Une étude recherchant des marqueurs moléculaires permettant de discerner des mélanomes primaires qui donneront des métastases (M+) de ceux qui n’en donneront pas (M-), a mis en évidence la surexpression de Polθ dans les mélanomes M+ (Kauffmann et al., 2008). Cette étude met surtout en évidence la surexpression de nombreux gènes impliqués dans l’initiation de la réplication, le maintien de la stabilité des fourches de réplication bloquées et la recombinaison homologue dans les mélanomes M+.

Outre la surexpression de Polθ, une mutation de son gène a également été identifiée dans le sang d’une patiente atteinte de cancer du sein et issue d’une famille à haut risque de cancer du sein sans mutation de BRCA1 ni de BRCA2. Cette mutation qui décale le cadre de lecture génèrerait une protéine Polθ tronquée dans son domaine polymérase (Wang et al., 2008). Cependant aucune recherche de cette mutation du gène Polθ n’a pu être menée chez les autres membres de la famille, afin d’envisager ou non l’hypothèse de cette mutation comme facteur de risque pour les cancers du sein familiaux. Ce cas isolé de mutation de Polθ est donc à interpréter avec précautions.

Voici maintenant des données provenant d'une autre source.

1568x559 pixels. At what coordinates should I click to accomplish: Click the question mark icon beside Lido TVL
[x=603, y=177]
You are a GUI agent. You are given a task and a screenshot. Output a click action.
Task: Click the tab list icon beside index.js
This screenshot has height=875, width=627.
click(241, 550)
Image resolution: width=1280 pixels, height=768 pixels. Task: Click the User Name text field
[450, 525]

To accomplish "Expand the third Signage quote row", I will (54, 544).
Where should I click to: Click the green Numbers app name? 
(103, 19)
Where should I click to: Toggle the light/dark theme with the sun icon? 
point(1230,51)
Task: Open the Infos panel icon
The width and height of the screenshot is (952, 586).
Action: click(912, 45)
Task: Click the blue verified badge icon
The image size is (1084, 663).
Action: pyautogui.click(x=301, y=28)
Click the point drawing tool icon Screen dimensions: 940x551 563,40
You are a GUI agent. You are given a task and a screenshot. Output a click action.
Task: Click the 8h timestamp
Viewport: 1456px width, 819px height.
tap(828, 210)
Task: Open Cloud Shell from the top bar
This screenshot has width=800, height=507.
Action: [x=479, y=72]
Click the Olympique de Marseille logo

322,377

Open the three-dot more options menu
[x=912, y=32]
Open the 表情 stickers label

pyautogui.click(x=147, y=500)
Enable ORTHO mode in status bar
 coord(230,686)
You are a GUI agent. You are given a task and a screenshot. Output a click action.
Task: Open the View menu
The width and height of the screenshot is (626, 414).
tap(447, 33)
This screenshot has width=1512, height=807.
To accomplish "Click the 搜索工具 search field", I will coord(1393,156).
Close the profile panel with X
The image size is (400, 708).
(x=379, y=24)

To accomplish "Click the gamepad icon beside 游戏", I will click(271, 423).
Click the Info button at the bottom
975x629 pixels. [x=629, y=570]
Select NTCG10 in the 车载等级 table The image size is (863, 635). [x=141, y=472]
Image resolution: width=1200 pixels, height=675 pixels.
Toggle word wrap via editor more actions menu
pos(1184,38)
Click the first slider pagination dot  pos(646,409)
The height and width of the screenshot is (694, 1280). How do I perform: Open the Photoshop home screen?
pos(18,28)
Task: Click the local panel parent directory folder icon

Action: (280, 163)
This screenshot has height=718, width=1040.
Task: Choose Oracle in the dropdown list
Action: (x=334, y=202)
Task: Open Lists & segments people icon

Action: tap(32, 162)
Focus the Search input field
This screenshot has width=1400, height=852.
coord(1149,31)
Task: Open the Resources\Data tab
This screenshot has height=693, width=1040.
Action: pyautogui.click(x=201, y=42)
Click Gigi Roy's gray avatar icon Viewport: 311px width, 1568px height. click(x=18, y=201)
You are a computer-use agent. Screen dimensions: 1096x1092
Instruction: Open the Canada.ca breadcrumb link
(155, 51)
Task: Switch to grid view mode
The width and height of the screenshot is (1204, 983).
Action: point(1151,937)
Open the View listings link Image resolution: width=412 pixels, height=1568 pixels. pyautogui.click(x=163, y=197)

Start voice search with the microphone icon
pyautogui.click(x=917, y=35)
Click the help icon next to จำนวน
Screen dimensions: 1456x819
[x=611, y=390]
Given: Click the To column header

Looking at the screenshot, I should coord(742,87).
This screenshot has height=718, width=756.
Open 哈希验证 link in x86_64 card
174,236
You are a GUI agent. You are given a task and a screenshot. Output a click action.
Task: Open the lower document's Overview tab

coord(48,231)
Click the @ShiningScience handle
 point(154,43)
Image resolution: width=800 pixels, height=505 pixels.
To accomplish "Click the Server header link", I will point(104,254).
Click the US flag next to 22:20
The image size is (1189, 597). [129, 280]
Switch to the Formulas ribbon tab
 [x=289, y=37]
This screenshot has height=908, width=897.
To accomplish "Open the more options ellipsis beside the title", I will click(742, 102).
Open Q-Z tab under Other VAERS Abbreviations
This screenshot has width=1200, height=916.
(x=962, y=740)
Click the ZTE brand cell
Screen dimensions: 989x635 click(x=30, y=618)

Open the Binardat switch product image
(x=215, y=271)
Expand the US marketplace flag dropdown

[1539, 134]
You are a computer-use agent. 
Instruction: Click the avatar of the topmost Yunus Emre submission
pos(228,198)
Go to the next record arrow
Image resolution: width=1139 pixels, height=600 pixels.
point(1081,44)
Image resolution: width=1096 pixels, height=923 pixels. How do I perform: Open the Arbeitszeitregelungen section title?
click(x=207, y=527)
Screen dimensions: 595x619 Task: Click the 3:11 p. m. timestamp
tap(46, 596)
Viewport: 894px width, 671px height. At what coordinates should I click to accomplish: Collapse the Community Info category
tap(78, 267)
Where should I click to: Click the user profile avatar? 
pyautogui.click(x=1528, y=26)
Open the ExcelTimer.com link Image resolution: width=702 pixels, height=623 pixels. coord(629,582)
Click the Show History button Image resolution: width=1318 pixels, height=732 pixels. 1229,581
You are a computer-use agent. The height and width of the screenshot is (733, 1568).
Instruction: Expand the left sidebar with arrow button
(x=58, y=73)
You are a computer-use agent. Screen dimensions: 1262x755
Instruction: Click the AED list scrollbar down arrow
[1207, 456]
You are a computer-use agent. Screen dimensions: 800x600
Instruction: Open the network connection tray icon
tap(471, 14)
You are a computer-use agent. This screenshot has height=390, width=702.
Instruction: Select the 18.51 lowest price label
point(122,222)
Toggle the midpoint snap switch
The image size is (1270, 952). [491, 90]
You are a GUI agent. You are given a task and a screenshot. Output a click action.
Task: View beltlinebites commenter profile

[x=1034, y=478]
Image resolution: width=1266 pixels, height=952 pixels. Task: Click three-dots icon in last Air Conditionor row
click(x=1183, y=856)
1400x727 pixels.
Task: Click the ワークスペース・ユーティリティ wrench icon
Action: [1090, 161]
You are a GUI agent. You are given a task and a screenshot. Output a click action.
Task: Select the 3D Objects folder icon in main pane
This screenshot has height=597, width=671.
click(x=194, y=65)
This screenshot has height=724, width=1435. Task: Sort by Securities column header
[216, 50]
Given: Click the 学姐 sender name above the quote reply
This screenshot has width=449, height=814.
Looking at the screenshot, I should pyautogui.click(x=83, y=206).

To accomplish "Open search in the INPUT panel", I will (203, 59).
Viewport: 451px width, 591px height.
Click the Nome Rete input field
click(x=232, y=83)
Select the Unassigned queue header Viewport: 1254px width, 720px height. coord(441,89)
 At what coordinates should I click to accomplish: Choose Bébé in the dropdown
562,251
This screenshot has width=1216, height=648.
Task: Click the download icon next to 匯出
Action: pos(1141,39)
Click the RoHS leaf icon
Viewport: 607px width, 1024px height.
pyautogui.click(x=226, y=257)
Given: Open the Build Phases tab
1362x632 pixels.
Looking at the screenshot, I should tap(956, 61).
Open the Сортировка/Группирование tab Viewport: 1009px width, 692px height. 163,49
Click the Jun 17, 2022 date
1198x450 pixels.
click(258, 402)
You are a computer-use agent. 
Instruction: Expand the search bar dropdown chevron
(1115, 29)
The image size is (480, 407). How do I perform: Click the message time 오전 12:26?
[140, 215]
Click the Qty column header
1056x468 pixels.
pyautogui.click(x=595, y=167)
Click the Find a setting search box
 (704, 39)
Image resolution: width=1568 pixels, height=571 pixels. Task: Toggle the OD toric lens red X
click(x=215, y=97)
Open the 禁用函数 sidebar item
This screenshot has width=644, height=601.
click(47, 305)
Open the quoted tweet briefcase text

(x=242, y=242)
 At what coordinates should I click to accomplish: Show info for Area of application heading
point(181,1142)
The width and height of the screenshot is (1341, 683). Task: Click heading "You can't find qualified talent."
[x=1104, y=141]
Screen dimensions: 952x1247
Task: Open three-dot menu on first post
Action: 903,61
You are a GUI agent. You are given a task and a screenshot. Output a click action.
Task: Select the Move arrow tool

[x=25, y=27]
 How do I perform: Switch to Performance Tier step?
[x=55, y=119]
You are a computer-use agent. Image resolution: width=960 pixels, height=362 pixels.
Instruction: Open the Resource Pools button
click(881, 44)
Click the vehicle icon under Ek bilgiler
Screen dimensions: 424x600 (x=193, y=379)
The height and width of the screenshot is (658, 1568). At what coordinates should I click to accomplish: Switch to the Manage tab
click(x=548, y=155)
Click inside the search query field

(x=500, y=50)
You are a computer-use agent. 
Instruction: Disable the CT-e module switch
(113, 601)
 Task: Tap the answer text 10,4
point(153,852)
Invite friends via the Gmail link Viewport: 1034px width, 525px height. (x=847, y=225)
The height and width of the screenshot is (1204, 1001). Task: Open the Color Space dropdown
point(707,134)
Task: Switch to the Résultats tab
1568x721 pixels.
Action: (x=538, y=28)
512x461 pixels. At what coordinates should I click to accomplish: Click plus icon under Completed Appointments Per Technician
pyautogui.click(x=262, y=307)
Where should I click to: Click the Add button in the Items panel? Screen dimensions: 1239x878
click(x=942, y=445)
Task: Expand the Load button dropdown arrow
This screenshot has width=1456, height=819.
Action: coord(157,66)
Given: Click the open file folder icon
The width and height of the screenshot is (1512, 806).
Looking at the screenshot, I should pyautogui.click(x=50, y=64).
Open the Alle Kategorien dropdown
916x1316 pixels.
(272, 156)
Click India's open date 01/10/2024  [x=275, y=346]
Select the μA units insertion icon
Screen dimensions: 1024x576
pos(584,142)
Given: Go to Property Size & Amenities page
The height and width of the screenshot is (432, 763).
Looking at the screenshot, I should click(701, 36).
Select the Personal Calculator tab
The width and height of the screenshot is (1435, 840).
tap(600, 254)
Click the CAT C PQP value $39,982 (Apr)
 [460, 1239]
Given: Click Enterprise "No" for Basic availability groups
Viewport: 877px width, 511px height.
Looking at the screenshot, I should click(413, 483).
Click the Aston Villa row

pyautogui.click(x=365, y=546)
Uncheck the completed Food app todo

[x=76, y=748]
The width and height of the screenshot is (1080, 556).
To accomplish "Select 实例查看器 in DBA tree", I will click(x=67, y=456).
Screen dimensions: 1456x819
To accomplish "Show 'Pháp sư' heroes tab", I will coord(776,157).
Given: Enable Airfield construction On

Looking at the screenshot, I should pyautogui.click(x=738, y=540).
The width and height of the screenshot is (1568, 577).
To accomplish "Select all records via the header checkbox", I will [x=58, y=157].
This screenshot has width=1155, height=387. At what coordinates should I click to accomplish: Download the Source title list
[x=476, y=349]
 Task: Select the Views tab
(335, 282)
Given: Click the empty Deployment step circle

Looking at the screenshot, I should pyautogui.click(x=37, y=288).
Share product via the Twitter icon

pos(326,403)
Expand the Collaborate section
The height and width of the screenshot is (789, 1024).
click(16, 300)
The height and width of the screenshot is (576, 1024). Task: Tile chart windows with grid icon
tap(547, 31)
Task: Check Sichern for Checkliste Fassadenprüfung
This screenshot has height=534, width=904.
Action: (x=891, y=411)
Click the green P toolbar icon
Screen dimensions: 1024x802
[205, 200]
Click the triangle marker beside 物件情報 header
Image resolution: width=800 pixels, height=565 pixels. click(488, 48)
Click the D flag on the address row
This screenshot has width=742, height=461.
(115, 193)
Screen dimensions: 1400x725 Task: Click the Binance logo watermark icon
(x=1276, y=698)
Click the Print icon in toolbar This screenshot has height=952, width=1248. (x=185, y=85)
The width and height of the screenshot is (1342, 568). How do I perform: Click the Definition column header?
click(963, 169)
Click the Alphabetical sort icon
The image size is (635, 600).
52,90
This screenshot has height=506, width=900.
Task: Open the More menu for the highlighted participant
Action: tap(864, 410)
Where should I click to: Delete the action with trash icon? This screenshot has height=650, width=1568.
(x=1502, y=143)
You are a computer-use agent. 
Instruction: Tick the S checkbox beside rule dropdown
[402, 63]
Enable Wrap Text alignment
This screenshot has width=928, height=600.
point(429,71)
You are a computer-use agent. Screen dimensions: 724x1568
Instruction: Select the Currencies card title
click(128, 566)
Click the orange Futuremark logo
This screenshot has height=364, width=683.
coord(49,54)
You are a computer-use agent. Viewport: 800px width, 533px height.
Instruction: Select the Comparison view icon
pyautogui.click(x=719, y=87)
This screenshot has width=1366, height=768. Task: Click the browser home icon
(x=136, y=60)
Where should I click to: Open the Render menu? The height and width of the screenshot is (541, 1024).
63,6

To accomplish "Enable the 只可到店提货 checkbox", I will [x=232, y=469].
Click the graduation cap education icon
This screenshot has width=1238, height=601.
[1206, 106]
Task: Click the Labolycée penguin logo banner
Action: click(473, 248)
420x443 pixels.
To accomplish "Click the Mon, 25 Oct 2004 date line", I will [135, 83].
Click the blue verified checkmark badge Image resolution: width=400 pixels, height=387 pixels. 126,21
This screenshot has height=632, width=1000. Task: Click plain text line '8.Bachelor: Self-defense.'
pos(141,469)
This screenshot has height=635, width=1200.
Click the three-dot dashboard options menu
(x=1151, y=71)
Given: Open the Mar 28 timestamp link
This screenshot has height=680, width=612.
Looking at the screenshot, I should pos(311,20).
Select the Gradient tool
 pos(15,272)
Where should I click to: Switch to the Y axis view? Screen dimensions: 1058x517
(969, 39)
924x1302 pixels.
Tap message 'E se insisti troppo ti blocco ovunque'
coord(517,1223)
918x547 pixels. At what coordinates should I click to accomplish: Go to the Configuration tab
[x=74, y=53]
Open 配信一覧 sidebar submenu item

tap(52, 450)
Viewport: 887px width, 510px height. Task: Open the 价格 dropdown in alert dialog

Comme nous venons de le décrire, des dérégulations de l’expression de diverses ADN polymérases TLS ainsi que des mutations de leur gène ont été retrouvées dans de nombreux types de cancers. Pour certaines ADN polymérases, ces modifications d’expression recréées artificiellement dans des modèles cellulaires ont mis en évidence une augmentation de l’instabilité génétique dans ces cellules, favorisant parfois la tumorigenèse. Cependant, les causes de ces dérégulations dans les cancers ne sont pas connues et l’impact de ces dérégulations sur la survie des patients n’a quasiment jamais été étudié.